For both are centres where the gifted and the travelled meet the great of the social world, on a footing of perfect equality, and where, if any prestige is accorded, it is that of brains. When you have seen these places and a dozen others like them, you will realize what the actor’s wife had in her mind.

Now, let me whisper to you why I think such circles do not exist in this country. In the first place, we are still too provincial in this big city of ours. New York always reminds me of a definition I once heard of California fruit: “Very large, with no particular flavor.” We are like a boy, who has had the misfortune to grow too quickly and look like a man, but whose mind has not kept pace with his body. What he knows is undigested and chaotic, while his appearance makes you expect more of him than he can give—hence disappointment.

Our society is yet in knickerbockers, and has retained all sorts of littlenesses and prejudices which older civilizations have long since relegated to the mental lumber room. An equivalent to this point of view you will find in England or France only in the smaller “cathedral” cities, and even there the old aristocrats have the courage of their opinions. Here, where everything is quite frankly on a money basis, and “positions” are made and lost like a fortune, by a turn of the market, those qualities which are purely mental, and on which it is hard to put a practical value, are naturally at a discount. We are quite ready to pay for the best. Witness our private galleries and the opera, but we say, like the parvenu in Émile Augier’s delightful comedy Le Gendre de M. Poirier, “Patronize art? Of course! But the artists? Never!” And frankly, it would be too much, would it not, to expect a family only half a generation away from an iron foundry, or a mine, to be willing to receive Irving or Bernhardt on terms of perfect equality?

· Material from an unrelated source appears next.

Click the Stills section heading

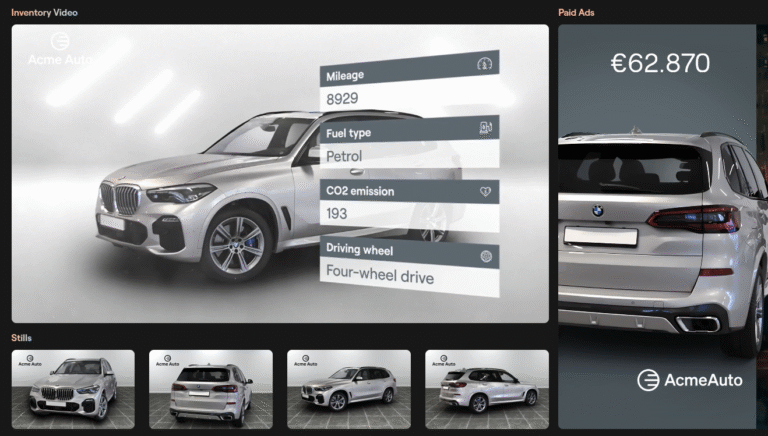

As it would be unjust to demand a mature mind in the overgrown boy, it is useless to hope for delicate tact and social feeling from the parvenu. To be gracious and at ease with all classes and professions, one must be perfectly sure of one’s own position, and with us few feel this security, it being based on too frail a foundation, a crisis in the “street” going a long way towards destroying it.

Of course I am generalizing and doubt not that in many cultivated homes the right spirit exists, but unfortunately these are not the centres which give the tone to our “world.” Lately at one of the most splendid houses in this city a young Italian tenor had been engaged to sing. When he had finished he stood alone, unnoticed, unspoken to for the rest of the evening. He had been paid to sing. “What more, in common sense, could he want?” thought the “world,” without reflecting that it was probably not the tenor who lost by that arrangement. It needs a delicate hand to hold the reins over the backs of such a fine-mouthed community as artists and singers form. They rarely give their best when singing or performing in a hostile atmosphere.

A few years ago when a fancy-dress ball was given at the Academy of Design, the original idea was to have it an artists’ ball; the community of the brush were, however, approached with such a complete lack of tact that, with hardly an exception, they held aloof, and at the ball shone conspicuous by their absence.

At present in this city I know of but two hospitable firesides where you are sure to meet the best the city holds of either foreign or native talent. The one is presided over by the wife of a young composer, and the other, oddly enough, by two unmarried ladies. An invitation to a dinner or a supper at either of these houses is as eagerly sought after and as highly prized in the great world as it is by the Bohemians, though neither “salon” is open regularly.

There is still hope for us, and I already see signs of better things. Perhaps, when my English friend returns in a few years, we may be able to prove to her that we have found the road to Prague.